Intérêt de l'iridologie

L'examen des yeux est une méthode de plus en plus reconnue grâce aux outils d’investigations qui permettent une observation de plus en plus fine.

 

L’iridologue observe la couleur de l’iris, la forme de la pupille, les tâches et les pigments, la couleur de la sclérotique et les capillaires sanguins.

 

Ces observations renseignent sur le terrain d’une personne : ses forces et ses faiblesses physiologiques, son état psychologique général, les facteurs héréditaires influençant son état de santé, les organes en difficultés, les surcharges,…

 

Autant d’éléments qui permettent d’agir en prévention en apportant les corrections nécessaires après avoir identifiées les zones des organes marquées par le cumul des toxines.

 

Histoire de l'iridologie

L’inventeur reconnu de l’iridologie est Ignace Peczely de nationalité hongroise, médecin homéopathe.

 

Il se rappela que dans sa jeunesse, en 1837, au cours d’une promenade, il fut attaqué par une chouette apeurée par la lumière du jour. En se défendant, il lui cassa involontairement une patte. Ayant pris l’oiseau pour le calmer et le soigner, il observa l’apparition soudaine d’un trait sombre dans son iris, du même côté que la patte cassée. Ce trait rayait l’iris depuis la pupille jusqu’à son bord extérieur.

 

Peczely ne devait plus jamais oublier cette aventure.
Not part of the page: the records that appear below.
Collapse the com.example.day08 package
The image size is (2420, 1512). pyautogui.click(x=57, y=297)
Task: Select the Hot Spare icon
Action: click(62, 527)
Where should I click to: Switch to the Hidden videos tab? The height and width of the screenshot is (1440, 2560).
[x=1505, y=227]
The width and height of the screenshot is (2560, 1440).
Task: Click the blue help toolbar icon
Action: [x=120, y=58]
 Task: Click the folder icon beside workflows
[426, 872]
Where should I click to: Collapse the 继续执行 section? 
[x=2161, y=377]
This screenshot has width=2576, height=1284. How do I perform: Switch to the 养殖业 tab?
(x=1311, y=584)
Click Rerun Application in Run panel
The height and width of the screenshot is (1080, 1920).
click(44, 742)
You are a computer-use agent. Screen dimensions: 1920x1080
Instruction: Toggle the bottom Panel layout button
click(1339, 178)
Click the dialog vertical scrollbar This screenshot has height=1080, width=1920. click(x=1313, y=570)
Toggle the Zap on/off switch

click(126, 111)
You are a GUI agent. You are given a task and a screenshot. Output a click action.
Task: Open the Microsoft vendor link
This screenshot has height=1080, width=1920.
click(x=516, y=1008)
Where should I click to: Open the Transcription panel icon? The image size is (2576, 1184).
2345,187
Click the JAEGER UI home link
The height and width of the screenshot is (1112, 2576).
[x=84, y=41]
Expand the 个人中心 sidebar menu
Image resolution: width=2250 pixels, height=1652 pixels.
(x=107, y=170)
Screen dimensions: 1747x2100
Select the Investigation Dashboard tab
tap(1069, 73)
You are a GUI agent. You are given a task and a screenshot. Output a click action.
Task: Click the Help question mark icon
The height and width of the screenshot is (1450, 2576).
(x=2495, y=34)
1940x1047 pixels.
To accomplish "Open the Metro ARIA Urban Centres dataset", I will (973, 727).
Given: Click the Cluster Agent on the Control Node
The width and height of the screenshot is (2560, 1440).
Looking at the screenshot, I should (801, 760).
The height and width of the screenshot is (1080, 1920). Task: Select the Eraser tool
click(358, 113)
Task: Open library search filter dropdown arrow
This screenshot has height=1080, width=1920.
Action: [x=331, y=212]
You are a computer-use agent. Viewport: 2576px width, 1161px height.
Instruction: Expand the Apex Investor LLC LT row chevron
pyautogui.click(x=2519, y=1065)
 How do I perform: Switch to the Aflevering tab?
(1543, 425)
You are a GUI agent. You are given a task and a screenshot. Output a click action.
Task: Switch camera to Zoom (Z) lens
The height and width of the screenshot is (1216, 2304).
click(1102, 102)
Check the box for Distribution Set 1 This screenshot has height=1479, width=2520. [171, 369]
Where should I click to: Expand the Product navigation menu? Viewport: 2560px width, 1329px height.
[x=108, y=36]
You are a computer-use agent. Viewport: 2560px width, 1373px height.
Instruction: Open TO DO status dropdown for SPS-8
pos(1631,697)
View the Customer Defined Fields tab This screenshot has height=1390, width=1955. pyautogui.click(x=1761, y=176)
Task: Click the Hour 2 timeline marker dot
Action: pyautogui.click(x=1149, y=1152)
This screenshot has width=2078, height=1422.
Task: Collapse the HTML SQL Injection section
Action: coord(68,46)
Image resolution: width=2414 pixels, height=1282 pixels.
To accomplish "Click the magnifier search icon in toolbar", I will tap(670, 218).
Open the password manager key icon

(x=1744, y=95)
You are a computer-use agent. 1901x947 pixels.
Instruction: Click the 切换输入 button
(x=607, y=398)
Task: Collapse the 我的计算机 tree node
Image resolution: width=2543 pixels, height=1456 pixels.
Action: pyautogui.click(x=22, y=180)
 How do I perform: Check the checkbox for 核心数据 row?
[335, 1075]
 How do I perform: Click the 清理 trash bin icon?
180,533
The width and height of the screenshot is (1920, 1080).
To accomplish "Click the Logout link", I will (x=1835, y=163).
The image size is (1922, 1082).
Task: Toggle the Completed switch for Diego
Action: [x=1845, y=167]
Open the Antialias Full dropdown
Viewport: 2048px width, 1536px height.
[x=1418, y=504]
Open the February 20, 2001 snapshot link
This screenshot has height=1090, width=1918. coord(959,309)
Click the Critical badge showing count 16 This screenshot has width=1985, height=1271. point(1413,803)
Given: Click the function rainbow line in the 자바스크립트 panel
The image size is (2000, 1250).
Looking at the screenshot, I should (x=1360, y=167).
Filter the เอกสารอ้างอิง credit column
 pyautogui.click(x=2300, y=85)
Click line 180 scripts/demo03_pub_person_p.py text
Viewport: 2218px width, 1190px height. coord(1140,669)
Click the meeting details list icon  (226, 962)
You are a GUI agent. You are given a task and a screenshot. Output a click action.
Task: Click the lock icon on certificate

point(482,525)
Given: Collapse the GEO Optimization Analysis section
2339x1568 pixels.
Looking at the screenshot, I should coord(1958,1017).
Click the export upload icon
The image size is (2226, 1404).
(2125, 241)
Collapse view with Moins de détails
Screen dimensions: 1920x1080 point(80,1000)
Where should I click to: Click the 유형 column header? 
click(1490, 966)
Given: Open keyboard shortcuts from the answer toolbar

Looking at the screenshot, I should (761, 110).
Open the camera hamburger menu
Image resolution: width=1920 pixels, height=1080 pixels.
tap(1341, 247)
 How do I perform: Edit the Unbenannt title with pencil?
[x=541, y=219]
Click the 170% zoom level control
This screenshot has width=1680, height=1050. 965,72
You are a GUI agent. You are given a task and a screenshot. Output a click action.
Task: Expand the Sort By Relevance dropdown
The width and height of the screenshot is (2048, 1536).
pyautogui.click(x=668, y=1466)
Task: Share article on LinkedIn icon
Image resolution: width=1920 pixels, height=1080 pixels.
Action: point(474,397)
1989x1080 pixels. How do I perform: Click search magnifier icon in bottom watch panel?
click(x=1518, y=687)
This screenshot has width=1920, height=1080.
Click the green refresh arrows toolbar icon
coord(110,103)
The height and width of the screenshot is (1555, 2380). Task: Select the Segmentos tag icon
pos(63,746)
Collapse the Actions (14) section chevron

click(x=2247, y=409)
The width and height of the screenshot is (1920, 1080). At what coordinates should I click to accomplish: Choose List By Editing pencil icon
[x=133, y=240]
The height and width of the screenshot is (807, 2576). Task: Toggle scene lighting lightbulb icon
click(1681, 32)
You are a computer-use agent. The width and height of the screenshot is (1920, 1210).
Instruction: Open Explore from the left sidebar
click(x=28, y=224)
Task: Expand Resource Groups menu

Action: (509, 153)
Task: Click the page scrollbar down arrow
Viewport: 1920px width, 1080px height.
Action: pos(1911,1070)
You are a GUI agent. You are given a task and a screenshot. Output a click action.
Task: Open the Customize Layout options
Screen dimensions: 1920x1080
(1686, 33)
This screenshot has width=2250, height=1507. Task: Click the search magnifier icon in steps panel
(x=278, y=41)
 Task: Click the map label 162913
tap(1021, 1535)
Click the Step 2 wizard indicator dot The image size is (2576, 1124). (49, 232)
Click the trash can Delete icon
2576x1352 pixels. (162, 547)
En effet l’apparition de ce signe étrange en correspondance avec cette blessure, puis sa disparition après le rétablissement de l’oiseau, l’orienta dans l’étude de l’iris.

 

 

Toujours animé par cette curiosité qui habite les grands chercheurs il entreprend d’examiner les yeux de tous ses patients et observe une grande différence dans leurs iris et une corrélation avec leurs maux.

 

Il publie un ouvrage avec la première carte connue des iris : « Découvertes dans le domaine thérapeutique – Introduction à l’étude du diagnostic par les yeux » avec cette phrase en épigraphe : « L’œil n’est pas seulement le miroir de l’âme, il est aussi celui du corps».

 

Tous ses confrères le combattent. C’est grâce à ses patients et à toute l’agitation, suite à la publication de son livre  que ses travaux sont connus en Hongrie et dans les pays voisins. C’est le démarrage véritable de l’iridologie !

 

Déjà depuis l’antiquité, il est fait allusion à ce qu’on appelle l’iridologie. La médecine chinoise, les Grecs, les Sumériens, la bible aussi, évoquent l’iris.

 

Les systèmes ortho et parasympathiques

L’innervation de l’iris est assurée essentiellement par les systèmes orthosympathique et parasympathique. Ces deux systèmes antagonistes constituent le système nerveux végétatif qui contrôle toutes les fonctions végétatives de l’organisme et règle l’homéostasie en agissant sur la circulation, la respiration et les sécrétions. On l’appelle ainsi, le système nerveux autonome, car son action n’est pas soumise à la volonté.

Les systèmes orthosympathique et parasympathique innervent tous les organes sur lesquels ils exercent une action contraire : l’un stimule, l’autre inhibe.

 

L’excitation de l’orthosympathique stimule les combustions organiques, produit de la chaleur, diminue la circulation du sang à la périphérie du corps et augmente la circulation au centre du corps. Au contraire l’excitation du parasympathique entraîne la diminution des combustions et favorise la contraction.

 

Dans l’iris le muscle dilatateur est innervé par l’orthosympathique. Son excitation entraîne la dilatation de la pupille (mydriase). Le parasympathique agit en resserrement de la pupille.

  

Les couleurs de l'iris

Pour les yeux, il existe deux couleurs de base : le brun et le bleu.

- Les bruns peuvent aller du marron au noir profond.

- Les bleus peuvent aller du bleu clair au bleu marine.

 

Les facteurs ethniques sont déterminants. Une étude a démontré que 68% des Scandinaves ont les yeux bleus alors que 76% des Espagnols ont  les yeux bruns. 56% des Français ont les yeux bruns et 44% les yeux bleus.

 

Les nouveau-nés ont souvent les yeux bleus. C’est au cours des premiers mois de la vie que s’opère la coloration de l’iris.

 

Un séjour prolongé sous certain climat éclaircit les couleurs.